14 May 2020 1138 words, 5 min. read

Mini-com course N°9: Shared humour… the exchange of laughter

By Pierre-Nicolas Schwab PhD in marketing, director of IntoTheMinds
In this 9th episode of the mini-com course series, Emmanuel Tourpe treats us to an analysis of the function of laughter in communication. This analysis calls, of course on the work of Bergson that Emmanuel has the gift to make available to […]

Emmanuel Tourpe

In this 9th episode of the mini-com course series, Emmanuel Tourpe treats us to an analysis of the function of laughter in communication.

This analysis calls, of course on the work of Bergson that Emmanuel has the gift to make available to everyone.



Mini-com course N°9

Shared humour… the exchange of laughter

Why is laughter communicative – like boredom, for that matter? Everybody has seen the Name of the Rose – and knows the secret behind the great library that was burnt down and the motive for the crimes in the monastery: they wanted to hide a “treatise on laughter” by Aristotle, to keep pious souls from any entertainment.

If it is true that the old Greek thinker made laughter the characteristic of man (man is the only animal that laughs”) it is not him, but a great French philosopher who wrote it much later. Henri Bergson – objectively not a comedian – did indeed look into the causes of laughter in 1900 – in work with a long mature title that must have taken him a long time to find: “Le Rire”! Well in real life there was a subtitle a little more sought-after: “Essay on the meaning of the comedian”. This doesn’t make you want to invite Mr Bergson to host a family party. But fine. By the way: pronounce [Bergsonne], which rhymes with bonne, not [Bergson], which rhymes with a ton.

There are a lot of ideas in this book that, quite frankly, will not cheer anyone up. It’s even pretty chilling: “Laughter is an anaesthetic for the heart”. Gulp. “It’s social bullying.” Re-gulp. You can tell the Bergson’s didn’t have any foo-foo jokes at dinner. But aside from that very negative judgment, Bergson has a fascinating idea: to make us laugh at something that introduces something mechanical into our lives. Well, that’s not very nice for all the Brice de Nice and other comedians either: the idea is that laughter is provoked a kind of killing of the living, an automatic side that thwarts.

Example: so and so is walking down the street, and slips on a banana peel. It makes the onlookers laugh because our man loses his manhood. He no longer controls the situation; he no longer moves as he pleases, something that escapes him happens, against which he can do nothing: he slips automatically, falls heavily. Nothing of his intelligence, of his freedom, of his life as a man, has any longer any place. A puppet has replaced the walker.

This is a very dark vision of humour that Bergson gives us – but let’s not forget that he writes at the same time as Baudelaire writes that all laughter comes from Satan. Gosh. It’s easy to see why it’s called the Belle Époque and not the Age of Laughter.

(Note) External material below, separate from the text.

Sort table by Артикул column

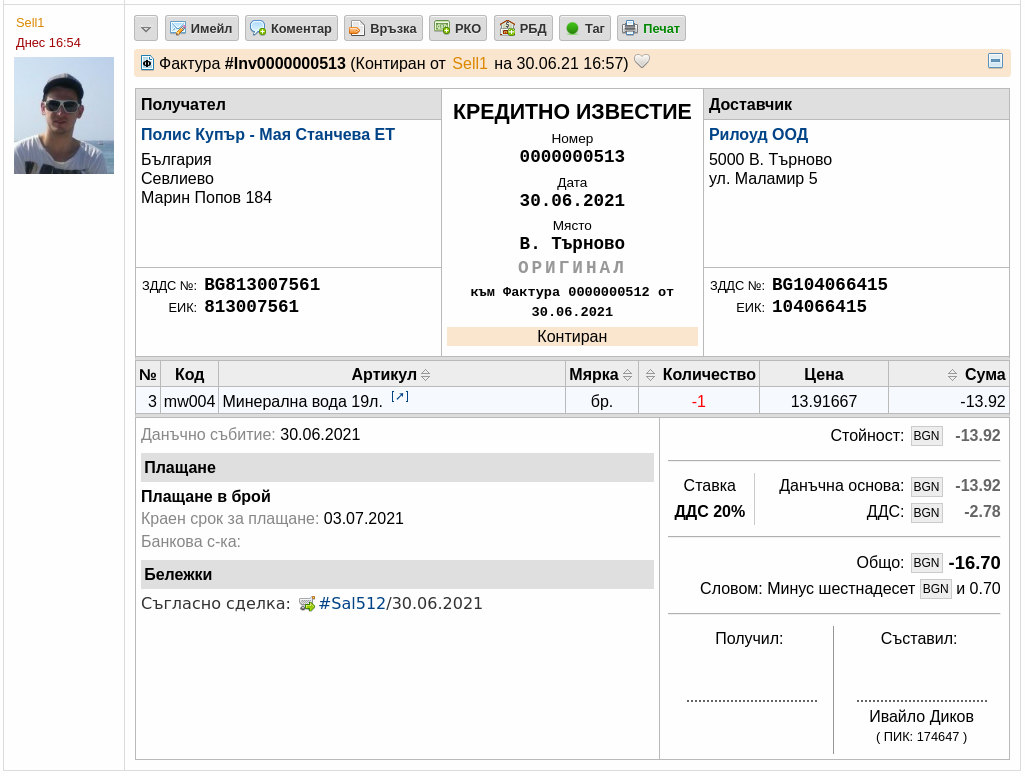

Much funnier was Thomas More, (+1535) whose witty words and famous puns did not make the king laugh, as he cut off his tongue as well as his head. Here is his famous prayer: “Give me good digestion, Lord, and also something to digest. Lord, give me humour so that I may derive some happiness from this life and share it with others”. There is indeed a mostly positive dimension to laughter. And even one of the foundations of communication. This is why laughter is communicative.

Henri Bergson

One laughs heartily because, contrary to what Bergson says, humour is not only aimed at the intellect, and is not by nature, evil. Socrates had even made it an instrument of self-awareness through his famous irony. For Kierkegaard, who was inspired by it, there is not even a possible existence without irony and humour: “He who does not dare, at any moment, to subject his seriousness to the test of mockery, is the true fool, the true comedian”. The poet Jean Grosjean has even written a stunning collection entitled “Christic irony”, proof if any were needed that one can laugh in high circles. If Jesus himself can laugh (the Gospel is full of jokes like this one: ‘it will be more difficult for a rich man to enter the Kingdom of Heaven than for a camel to go through the eye of a needle’ – authentic!)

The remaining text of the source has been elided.